EXERCISE SET:
1 > Answer these questions using the passage on gingerbread:
(a) In what form is modern gingerbread in the US mostly made?
(b) In which work does Gervase Markham give a recipe for gingerbread?
(c) Which step does modern honey allow one to skip?
2 > Rewrite the entries from the line with "This screenshot has height=698, width=1536." through the end of the entries, replacing "screenshot" with "image" and keeping everything else unchanged. Leave the pictures out of your answer.

GIVEN PASSAGE:
◇ ◇ ◇

Month: December 2015

Foods and Feasts 2015 Governor’s Table: Gingerbread

Modern gingerbread in the US is mostly done in cookie form, using flour to make a dense cookie dough. Our readers in the UK will be more familiar with gingerbread in a dense moist loaf form, like banana bread.

(The little rounds are slices of crystallized ginger.)

Gervase Markham in The English Housewife has a recipe for gingerbread as follows:

To make coarse gingerbread, take a quart of honey and set it on the coals and refine it: then take a pennyworth of ginger, as much pepper, as much liquorice; and a quarter pound of aniseeds, and a pennyworth of sanders [sandalwood]: all these must be beaten and searced [sifted], and so put into the honey: then put in a quarter of a pint of claret wine or old ale: then take three penny manchets finely grated and strew it amongst the rest, and stir it till it come to a stiff paste, and then make it into cakes and dry them gently.

That is a lot of spices, and in amounts that are almost impossible to gauge, because of the changing worth of the ingredients. Working with the recipe was necessary to make sure that the gingerbread was not overwhelmed by the liquorice flavour. Modern honey allows us to skip the step of refining the honey.

◇ ◇ ◇

STORED ROWS:
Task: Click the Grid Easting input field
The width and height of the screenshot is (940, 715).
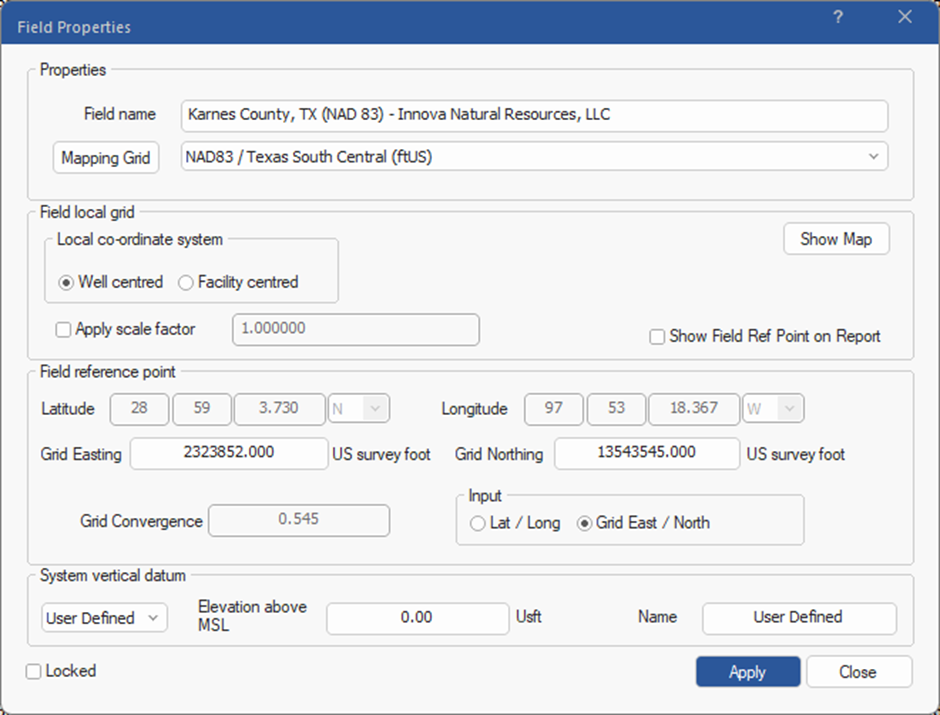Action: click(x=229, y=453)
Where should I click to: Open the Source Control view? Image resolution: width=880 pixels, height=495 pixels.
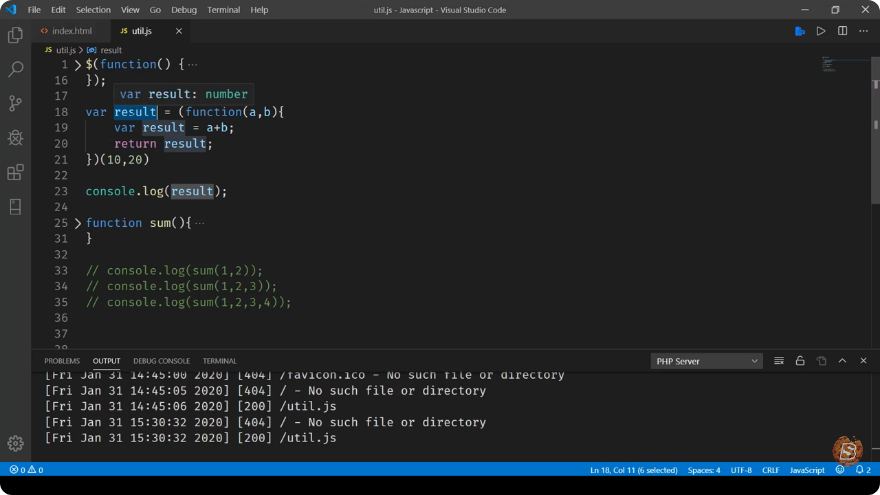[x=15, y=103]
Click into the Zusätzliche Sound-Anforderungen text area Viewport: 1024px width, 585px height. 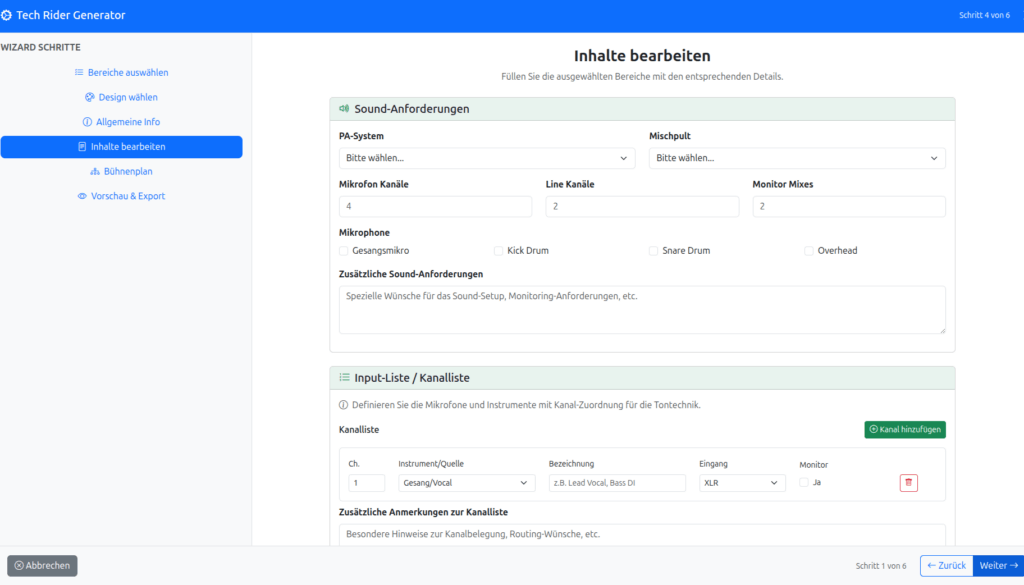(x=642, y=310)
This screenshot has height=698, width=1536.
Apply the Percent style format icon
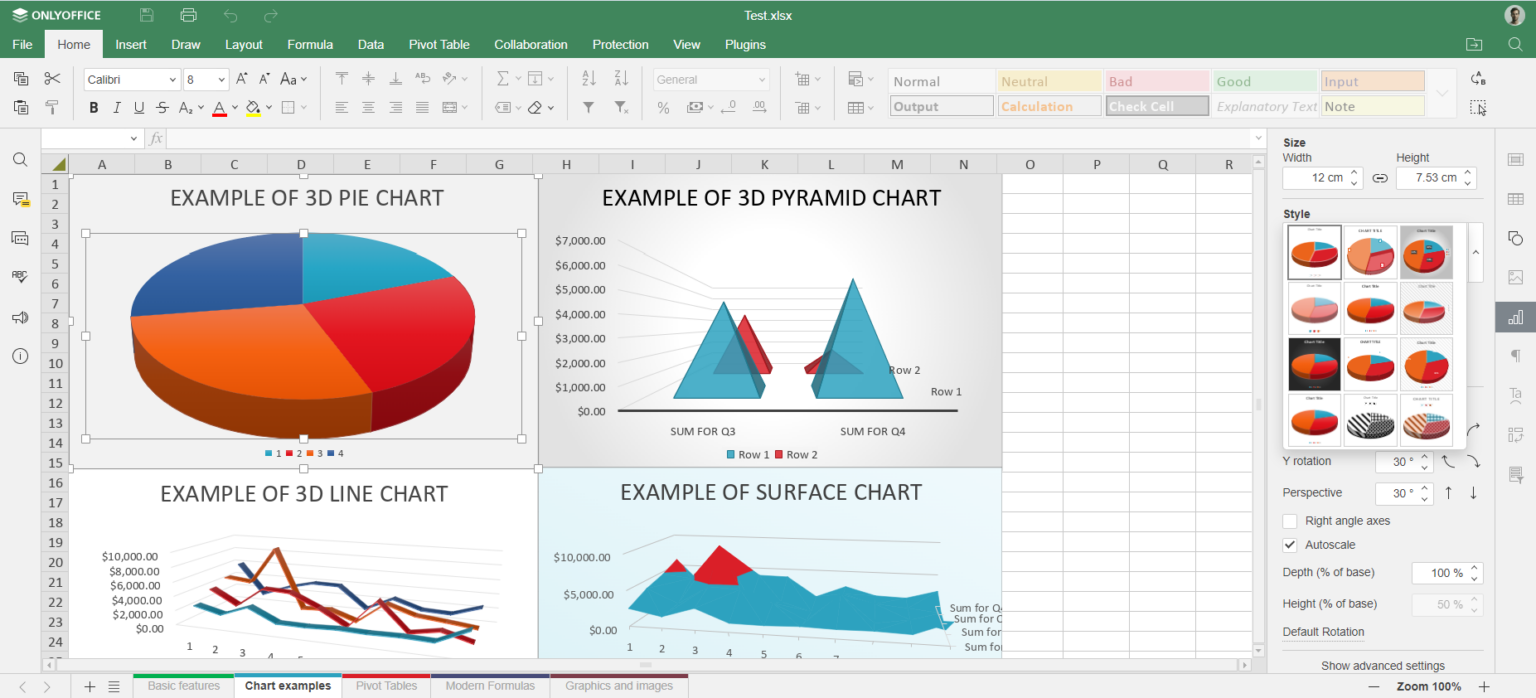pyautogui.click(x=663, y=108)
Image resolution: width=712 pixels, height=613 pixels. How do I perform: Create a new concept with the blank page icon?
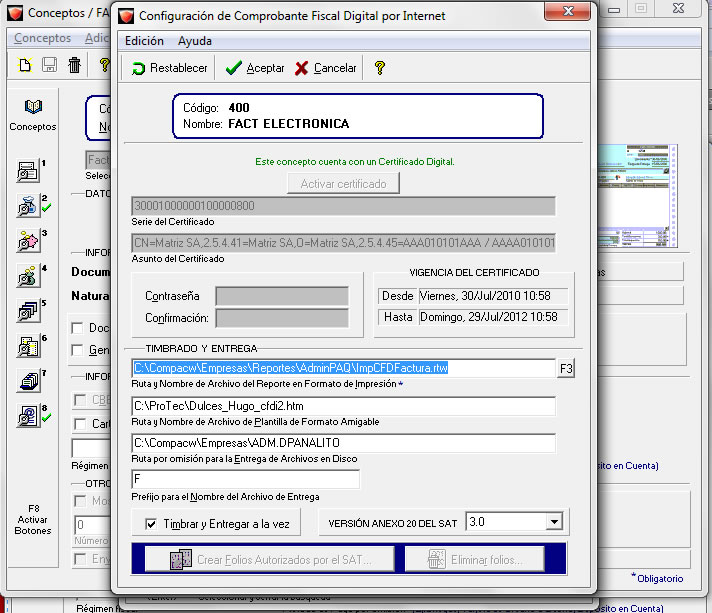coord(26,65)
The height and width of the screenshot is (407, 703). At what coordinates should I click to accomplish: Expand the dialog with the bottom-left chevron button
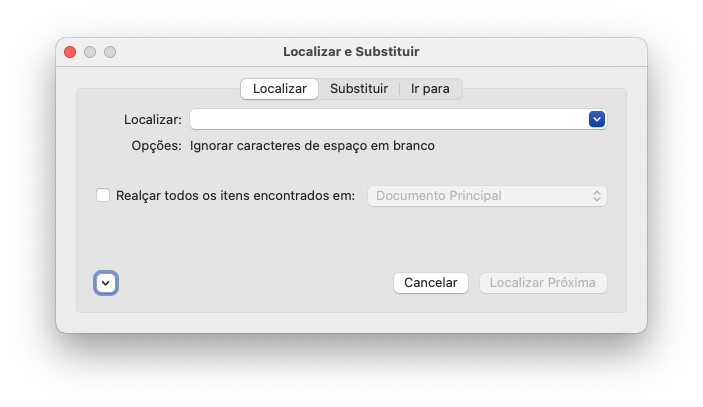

◇ ◇ ◇

ANSWERS PROVIDED:
1 >
(a) Cookie form, using flour to make a dense cookie dough.
(b) The English Housewife.
(c) The step of refining the honey.

2 >
This image has height=698, width=1536.
Apply the Percent style format icon
pyautogui.click(x=663, y=108)
Image resolution: width=712 pixels, height=613 pixels. How do I perform: Create a new concept with the blank page icon?
coord(26,65)
The height and width of the image is (407, 703). At what coordinates should I click to accomplish: Expand the dialog with the bottom-left chevron button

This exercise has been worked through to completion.